Born in 1946 in England, Berit McMillan did not know for many years that she had relatives, including her real father, in Norway. Her mother, easily manipulated by men as her own mother had been, took care of McMillan and her twin brother as best she could, relying on the help of men, including the child’s first stepfather, who sexually abused her when she was seven. When that “daddy” was gone, her mother shared a house with someone who continually raped and beat her mother, attacked her and her brother, and finally brutally raped her. Finding herself unloved and unprotected, McMillan went to the police. Thereafter her life mostly consisted of foster homes, while her mother had more neglected babies, and the abuser remained punished. Getting into college with the encouragement of a mentor, the author garnered a profession and later met a man she could love and with whom she has had a long, happy marriage.

McMillan reveals her often harrowing experiences with men in her early life in an honest, straightforward way.
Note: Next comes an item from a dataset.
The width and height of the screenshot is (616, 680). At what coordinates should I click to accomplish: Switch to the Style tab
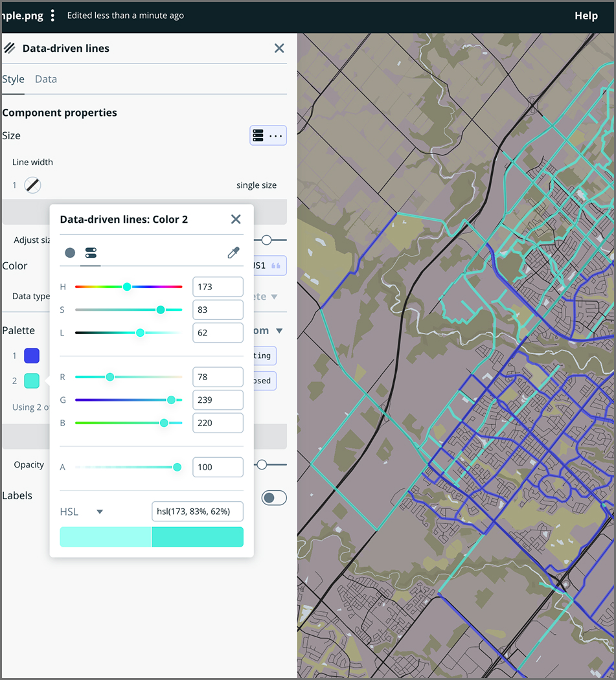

But the truth hurts to read about, and undoubtedly it hurt to recall and recount these distressing, offensive incidents. As she points out, too, these events occurred in the 50s and 60s when most people did not speak of such things at all. She was lucky to have a friend who supported her and older people, including the police, who listened and affirmed her right to speak out. She kept a belief in God and does not know why she did not end up as an abuser herself, especially as she examines the damage done within her now scattered and dysfunctional birth family. The author’s book is one woman’s frank chronicle of childhood abuse and her eventual attainment of love and security in adulthood.